━━━━━ SOURCE PASSAGE
Much later, BB and LB disdain to hang the cute non-breakable ornaments of animals & trains and insist on carrying two or three highly breakable ones at a time & attempting to juggle them while hanging each on the tree.  I count to ten multiple times & rescue certain precious one-of-a-kind ones and we get them all on the tree with no major breakages.

The tree is beautiful and I sit on the couch to enjoy it and recover from the tension between letting my boys enjoy hanging pretty ornaments and worry that they will smash something precious.  mr. jolt calls from upstairs, “honey, don’t be mad.”

I look up, too tired to even wonder what the problem could be.

“BB just dropped your watch in the toilet.” Pause. “While I was peeing.”

When I started this job, I had a view of a window.  Not a window, but a view of a window about 15 feet away from my office door from which I could see the river valley.  Then they moved me in order to accommodate certain whims and certain necessities (a person in our office needed an office, who didn’t have one, and the head of the office, rather than put her in the empty one next to me, moved me & put her in my office so she would be closer to him for his convenience). 

So, I ended up with a view of a window that looked out onto a stone wall.  But, if I slid my chair away from my desk and leeeaaaaannnned I could still look out the window that overlooked the river valley.

This morning I found out I am being moved again.  There is logic for why they want to move me. But.  I will no longer even have a view of a window.  I will instead look interiorly overlooking a row of administrative assistant desks and will probably have to keep my door closed all the time because of the increased noise.  I will have no idea if it is sunny or rainy or whatever.
━━━━━━━━━━
━━━━━ GIVEN RECORDS
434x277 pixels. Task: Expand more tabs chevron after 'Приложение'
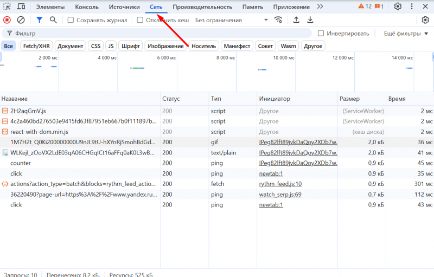pyautogui.click(x=320, y=7)
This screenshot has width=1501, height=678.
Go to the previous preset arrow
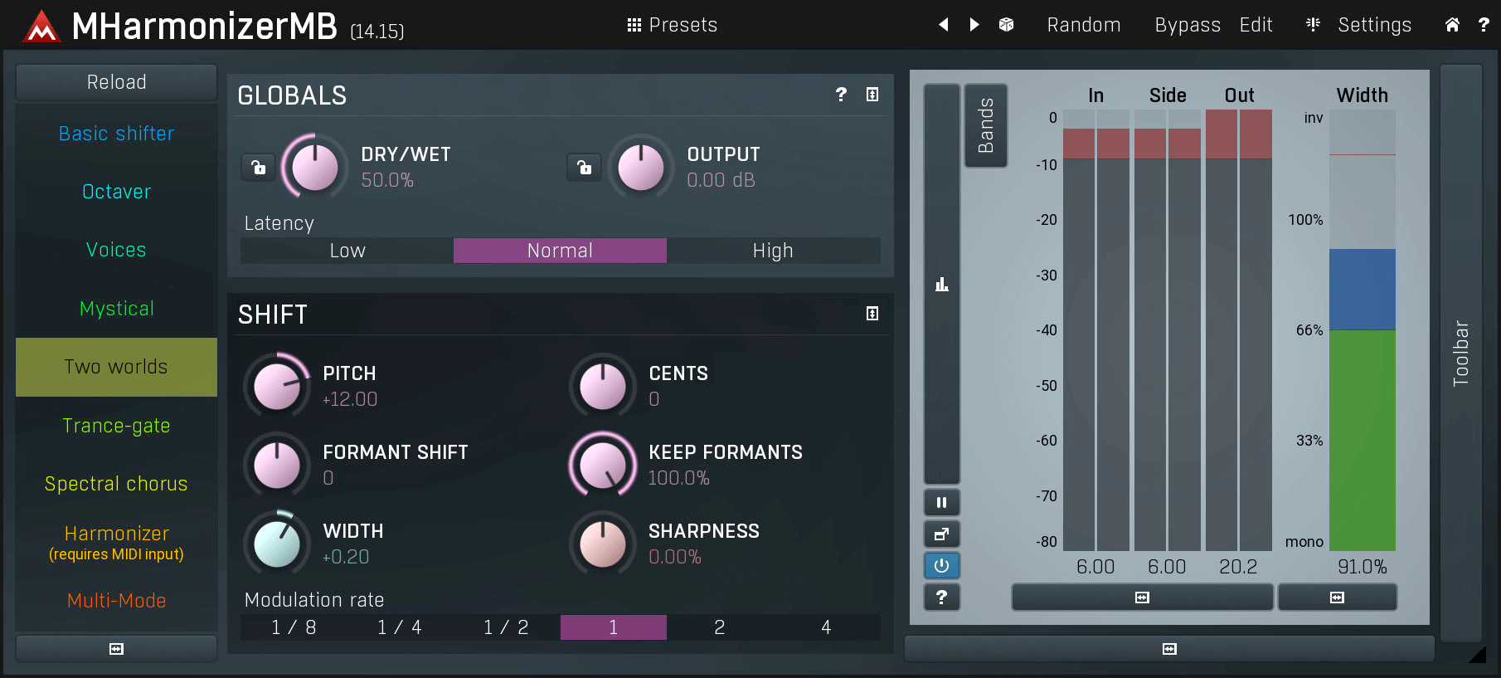(943, 25)
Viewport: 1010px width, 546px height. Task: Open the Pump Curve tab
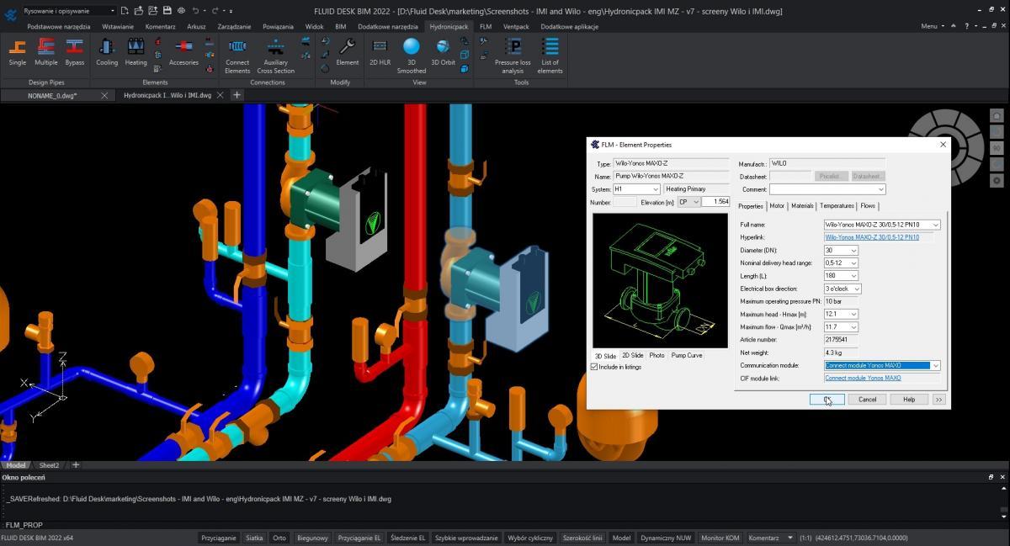[687, 356]
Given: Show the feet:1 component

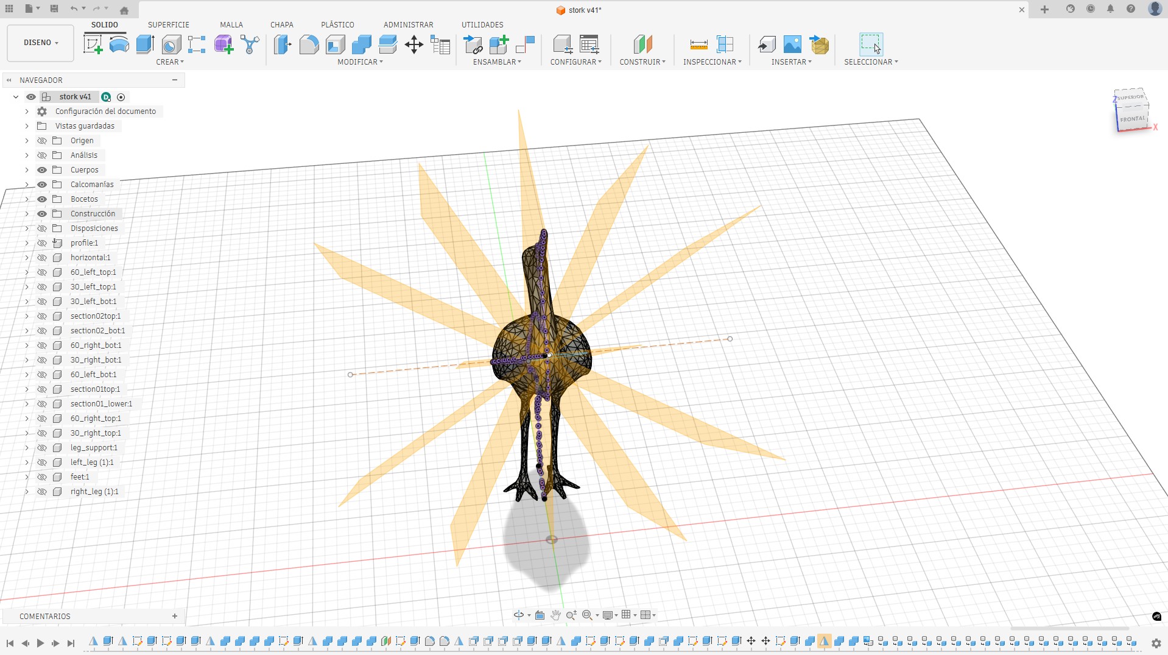Looking at the screenshot, I should [41, 477].
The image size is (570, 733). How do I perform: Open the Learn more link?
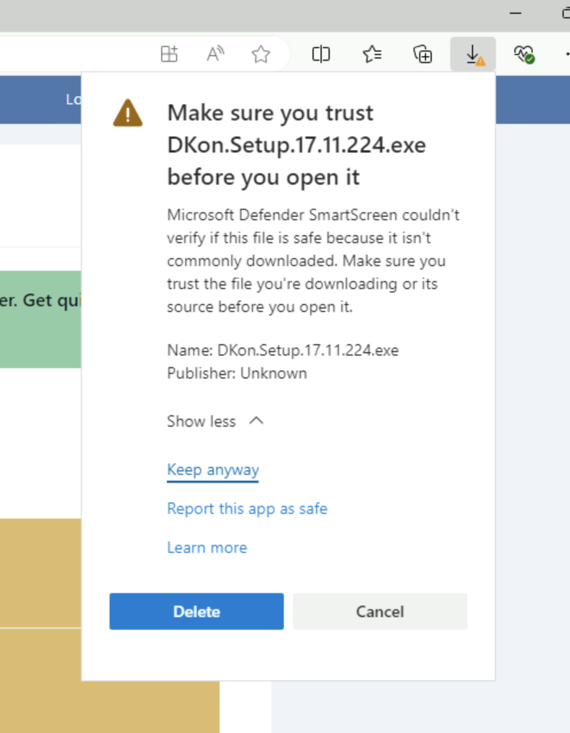click(x=207, y=548)
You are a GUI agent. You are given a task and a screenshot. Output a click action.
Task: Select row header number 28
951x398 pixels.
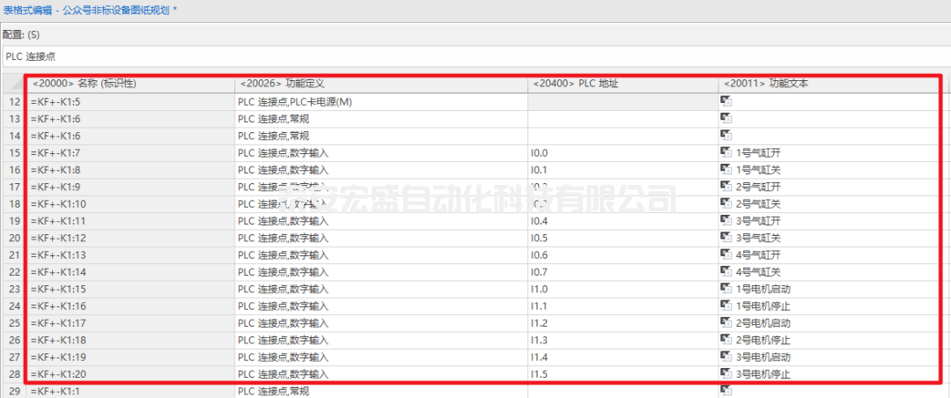click(13, 373)
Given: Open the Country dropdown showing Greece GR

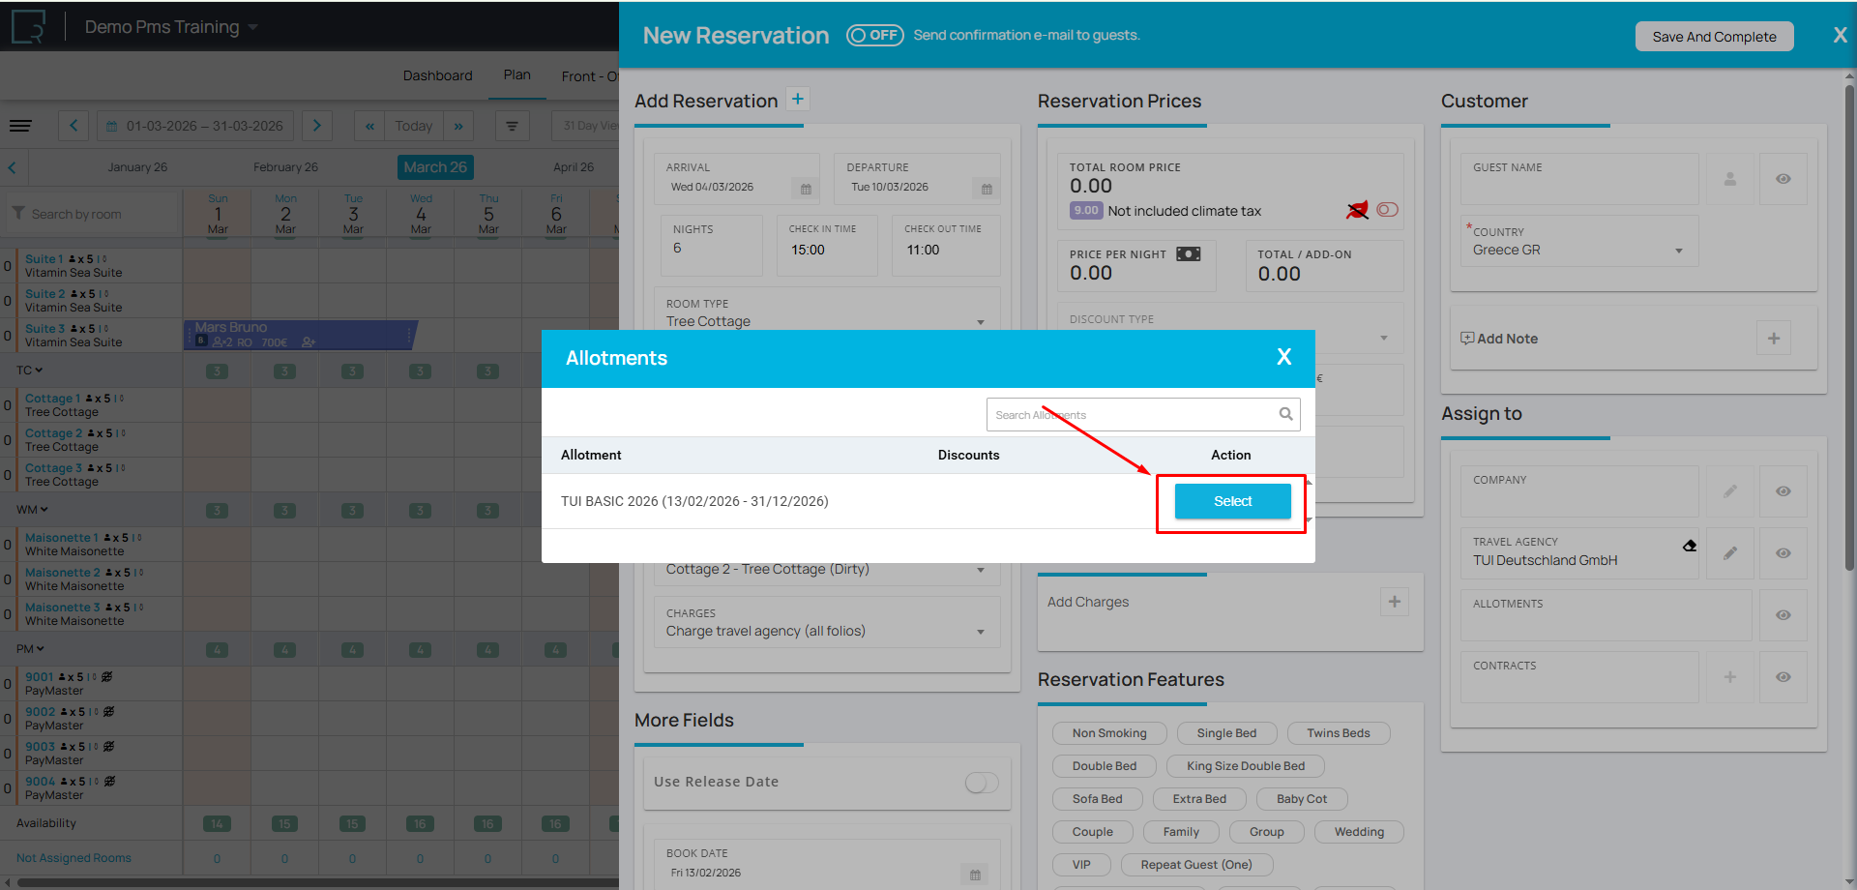Looking at the screenshot, I should tap(1679, 251).
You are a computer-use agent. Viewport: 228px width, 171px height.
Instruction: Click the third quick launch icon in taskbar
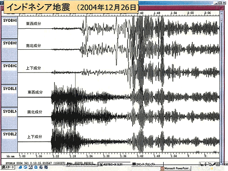(31, 167)
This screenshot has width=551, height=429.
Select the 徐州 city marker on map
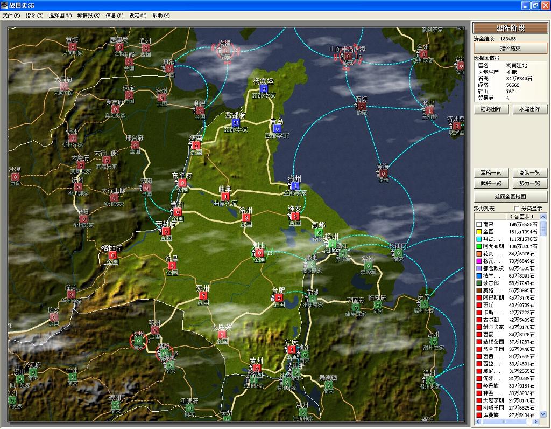246,218
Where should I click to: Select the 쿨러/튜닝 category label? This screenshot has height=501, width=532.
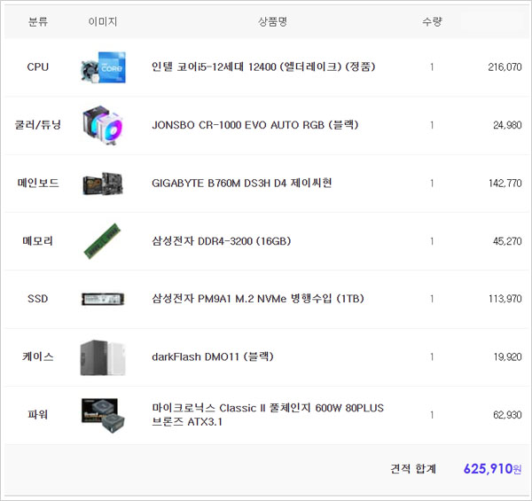[38, 125]
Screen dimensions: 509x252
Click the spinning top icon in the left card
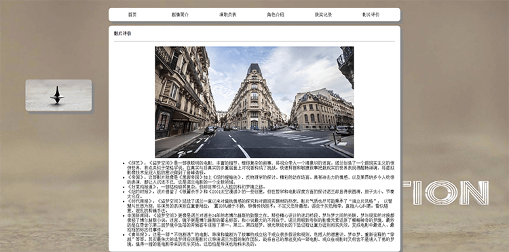pyautogui.click(x=57, y=95)
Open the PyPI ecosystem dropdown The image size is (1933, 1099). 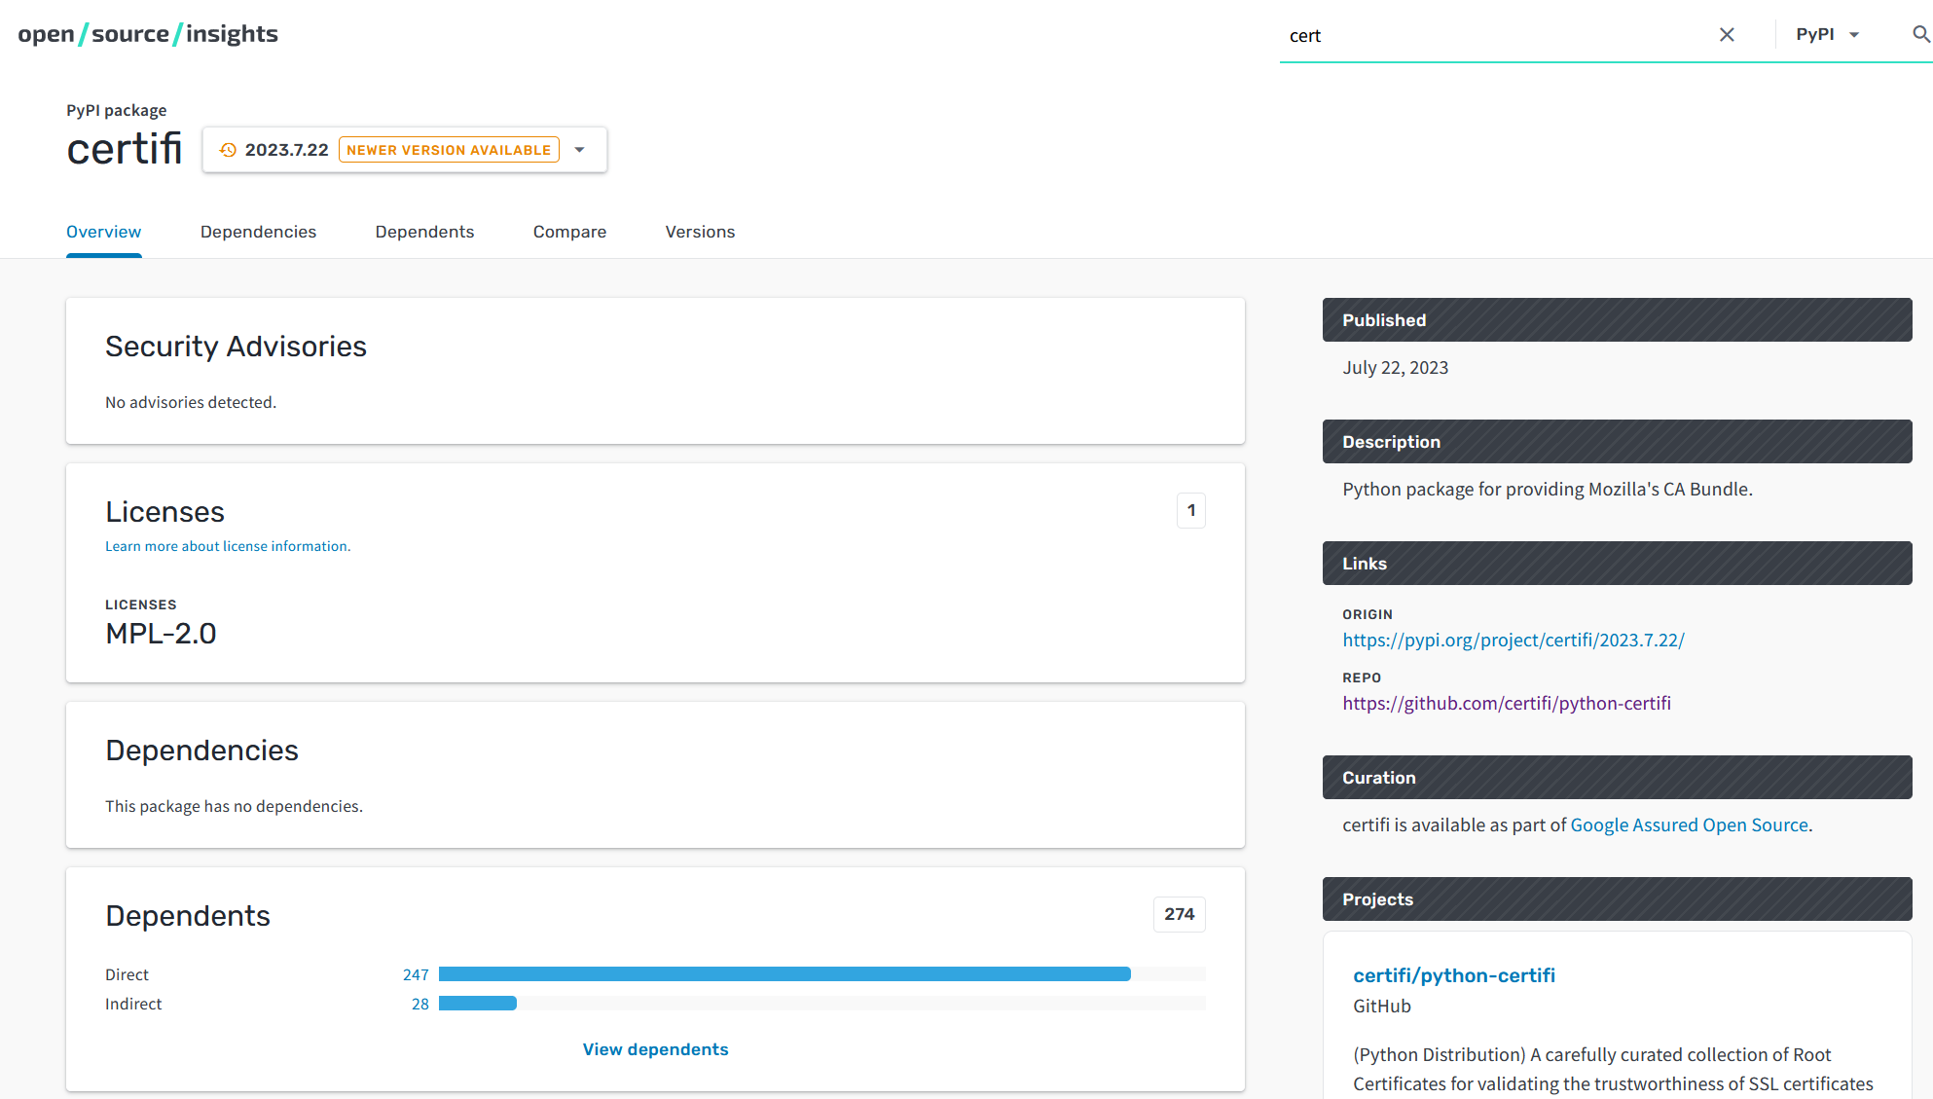pyautogui.click(x=1827, y=33)
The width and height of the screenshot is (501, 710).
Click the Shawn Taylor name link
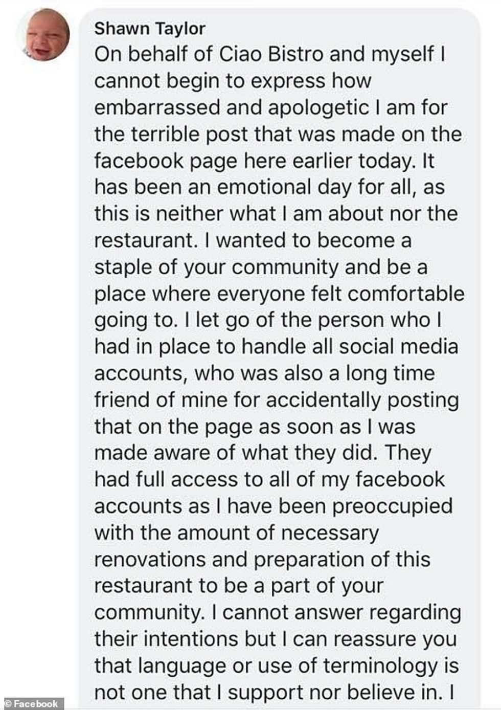click(149, 29)
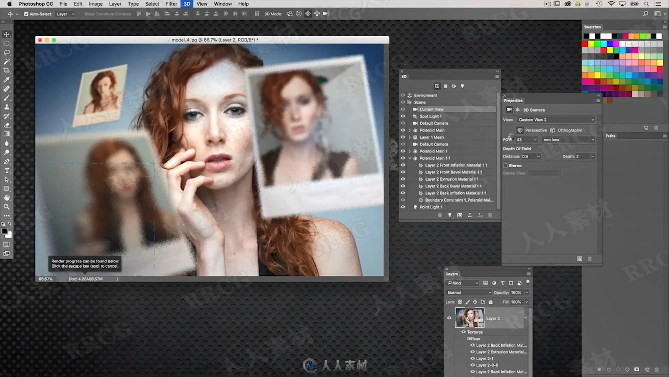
━━━━━━━━━━
» WORK INSTRUCTIONS
**A)** In the blog excerpt, roughly how far from the writer's original office door was the window overlooking the river valley?
**B)** Transcribe the portion of the blog excerpt that opens with the words containing "The tree is" and closes with "for his convenience).".
**C)** Go on with the blog excerpt, starting after its final sentence.

» TASK RESULTS
**A)** About 15 feet.

**B)**
The tree is beautiful and I sit on the couch to enjoy it and recover from the tension between letting my boys enjoy hanging pretty ornaments and worry that they will smash something precious.  mr. jolt calls from upstairs, “honey, don’t be mad.”

I look up, too tired to even wonder what the problem could be.

“BB just dropped your watch in the toilet.” Pause. “While I was peeing.”

When I started this job, I had a view of a window.  Not a window, but a view of a window about 15 feet away from my office door from which I could see the river valley.  Then they moved me in order to accommodate certain whims and certain necessities (a person in our office needed an office, who didn’t have one, and the head of the office, rather than put her in the empty one next to me, moved me & put her in my office so she would be closer to him for his convenience).

**C)**
I do realize that millions upon millions of people work everyday in cubeland with no view, and at least I have a quasi-office (it has a door, but the whole front of the office is glass).  But, I am severely grumpy.   I took my view of a stone wall for granted and I will miss it dearly.

*Okay, so it’s not Tuesday.  Work is really frantic right now, leaving less personal time in the evenings, so I’m running behind.  Anyway, on with the Cheese Post:

mr. jolt & I took some time while in the city last weekend to nibble some new cheese (other reviews will appear in the coming weeks).  One of these was Bleu d’Auvergne, a French cow’s milk blue cheese that is simply delicious.

It’s creamy in texture and much milder than Valdeon or Cabrales, so if you don’t like super pungent blues such as those, d’Auvergne may be more your speed.  It spreads easily (like butter!) onto a slice of French baguette.  I definitely give a big thumbs up.  If only I’d had a cooler with me, I would have packed some to bring home.

It is made in the Auvergne region of south-central France -see the wiki on it if you want more background.  I can attest that it works well with a glass of Reisling, as the wiki suggests.